Dari Yogyakarta ke Yamanashi, Gagas Model Penanggulangan Bencana Berbasis Komunitas

Universitas Gadjah Mada (UGM) terus menunjukkan komitmennya dalam memperkuat mitigasi bencana dengan menjalin kolaborasi strategis bersama Mount Fuji Research Institute (MFRI) dan NPO Volcano Tokyo. Kerja sama ini mendapat dukungan penuh dari Japan International Cooperation Agency (JICA) melalui skema Grassroot Cooperation Program yang telah terjalin selama beberapa tahun terakhir.

Sebagai tindak lanjut dari kemitraan tersebut, pada 12 Mei lalu telah digelar Simposium Internasional Penanggulangan Bencana di Prefektur Yamanashi, Jepang. Kegiatan ini menjadi momen penting bagi pertukaran gagasan dan praktik terbaik antara dua negara yang sama-sama memiliki risiko tinggi terhadap aktivitas gunung berapi.
= = = =
[Arahan]
1: Kutip teks tentang mitigasi bencana itu tanpa mengubah satu kata pun, mulai dari "Dari Yogyakarta ke" dan berakhir pada "beberapa tahun terakhir.".
2: Lanjutkan teks tentang kerja sama mitigasi bencana antara UGM dan mitra Jepang, dimulai sesudah kalimat terakhirnya.
Daftar di bawah ini tidak ada kaitannya dengan teks tentang mitigasi bencana tersebut.

[Data yang Diberikan]
= = = =
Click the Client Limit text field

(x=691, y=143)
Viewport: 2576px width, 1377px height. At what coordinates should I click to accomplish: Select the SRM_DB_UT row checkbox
= = = =
[Jawaban Tiap Tugas]
1:
Dari Yogyakarta ke Yamanashi, Gagas Model Penanggulangan Bencana Berbasis Komunitas

Universitas Gadjah Mada (UGM) terus menunjukkan komitmennya dalam memperkuat mitigasi bencana dengan menjalin kolaborasi strategis bersama Mount Fuji Research Institute (MFRI) dan NPO Volcano Tokyo. Kerja sama ini mendapat dukungan penuh dari Japan International Cooperation Agency (JICA) melalui skema Grassroot Cooperation Program yang telah terjalin selama beberapa tahun terakhir.

2:
Dr. Wiwit Suryanto, dosen FMIPA UGM sekaligus koordinator proyek, menyampaikan bahwa kerja sama ini merupakan bukti nyata bahwa sinergi lintas negara mampu memperkuat kapasitas lokal dalam menghadapi ancaman geohazard. Ia menekankan bahwa Gunung Fuji tak hanya menyajikan lanskap indah, tetapi juga mencerminkan kesiapsiagaan dan kedisiplinan warga Jepang yang layak dijadikan contoh.

“Pengalaman penanggulangan bencana gunung api Fuji bisa menjadi inspirasi penting bagi kita di Indonesia, terutama dalam mengembangkan model pendidikan kebencanaan sejak dini dan sistem peringatan dini berbasis komunitas,” ungkapnya, Selasa (20/5).

Dalam simposium ini, para pemangku kepentingan dari Indonesia dan Jepang saling berbagi pengetahuan serta praktik lapangan, membahas mulai dari strategi mitigasi prabencana, respons saat kejadian, hingga upaya pemulihan pascabencana.

“Diskusi juga menyoroti pentingnya peran aktif masyarakat desa, lembaga akademik, dan pemerintah daerah dalam membangun ketangguhan komunitas secara terpadu,” paparnya.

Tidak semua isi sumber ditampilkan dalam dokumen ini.